Friday, September 05, 2008

The Most Important Thing is Recoverability

I know that many readers will question the title of this blog posting. But it is true. Oh, many DBAs think that managing performance is the most important thing they do, but they are confusing frequency with importance. Yes, many are managing performance more often than building backup plans – and they better be managing performance more frequently than they are actually recovering their databases or their company has big problems!

Anyway, why do I place recoverability at the very top of the DBA task list? Well, if you cannot recover your databases after a problem then it won’t matter how fast you can access them, will it? Anybody can deliver fast access to the wrong information. It is the job of the DBA to keep the information in our company’s databases accurate, secure, and accessible.

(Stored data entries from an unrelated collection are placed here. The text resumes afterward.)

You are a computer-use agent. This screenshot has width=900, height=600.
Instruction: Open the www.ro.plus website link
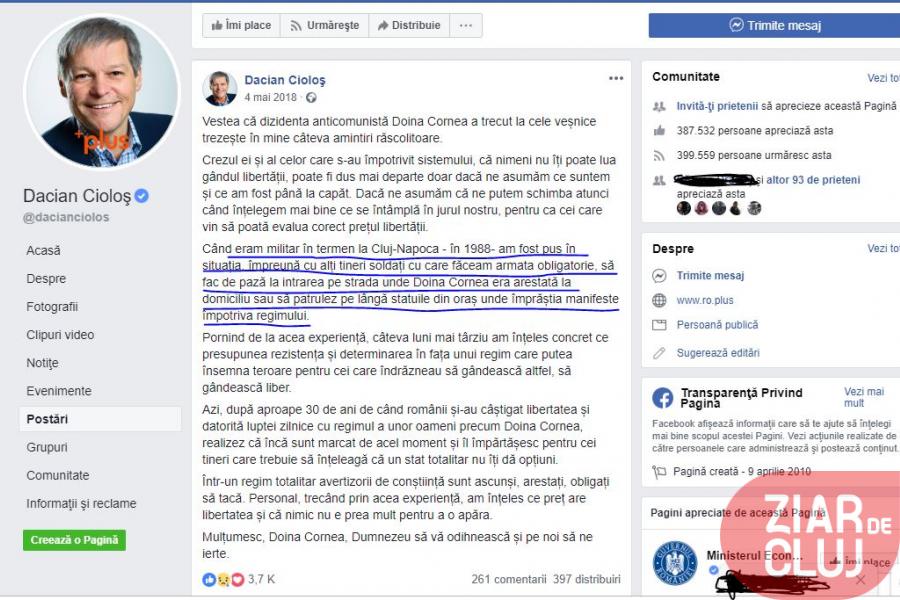pyautogui.click(x=705, y=300)
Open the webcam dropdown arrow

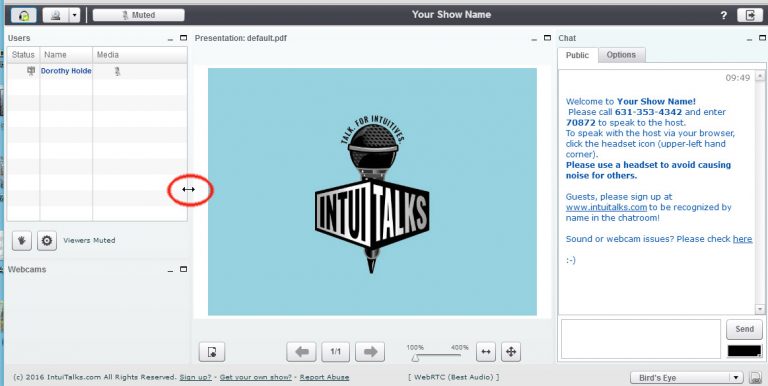(74, 15)

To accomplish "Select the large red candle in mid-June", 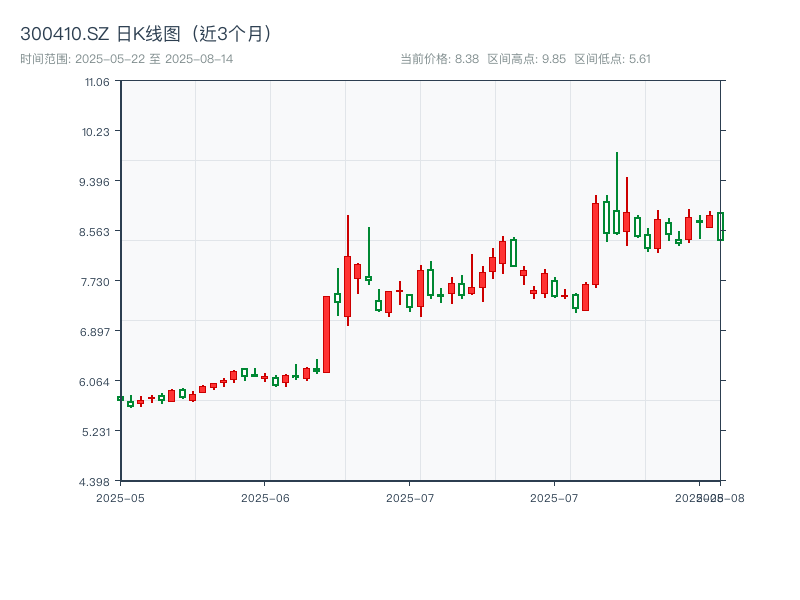I will click(x=327, y=330).
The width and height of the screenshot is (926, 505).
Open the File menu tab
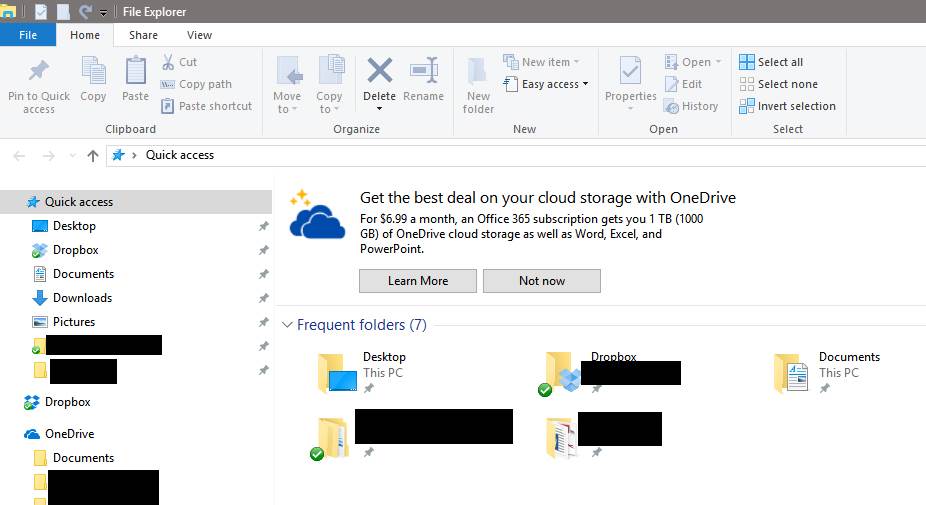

So what do we need to do to assure the integrity of our database data? First we need to understand the availability needs of our data in terms of the business. In the event of a failure how rapidly must we be able to recover from that failure? Keep in mind that the failure could be either physical, such as a failed disk drive, or logical, such as applying the wrong input to a process which corrupts the database.

Only after we know the impact to the business can we develop an appropriate backup and recovery plan. We need service level agreements (SLAs) for recovery just like we have SLAs for performance. The recovery SLA, or Recovery Time Objective (RTO) needs to be from an application perspective, such as “Time to restore application availability after a failure for application X cannot exceed 2 hours (or 10 minutes or …)”

To create effective RTOs you must be able to answer the question “What is the cost of not having this data available?” When we know the expectations of the business we can work to create a backup and recovery plan that matches the requirements. There are multiple techniques and methods for backing up and recovering databases. Some techniques, while more costly, can enhance availability by recovering data more rapidly.

It is imperative that the DBA team creates an appropriate recovery strategy for each database object. This requires mapping database objects to applications so we can adopt the proper strategy in accordance with RTOs. Some database objects will participate in multiple applications, and their recovery strategy will therefore be more complex.

Not all data is created equal. Some of your databases and tables contain data that is necessary for the core of your business. Other database objects contain data that is less critical or easily derived from other sources. Armed with this information -- and our RTOs -- a DBA can create a recovery plan that matches the needs of the business.

Establishing a reasonable backup schedule requires you to balance two competing demands: the need to take image copy backups frequently to assure reasonable recovery time, while at the same time dealing with the need to take image copies infrequently so as not to interrupt daily business. All the while keeping in mind, if you make fewer image copies you will need to apply more log records during the recovery, and the recovery will take longer. The DBA must balance these competing objectives based on SLAs, usage criteria, and the capabilities of the DBMS.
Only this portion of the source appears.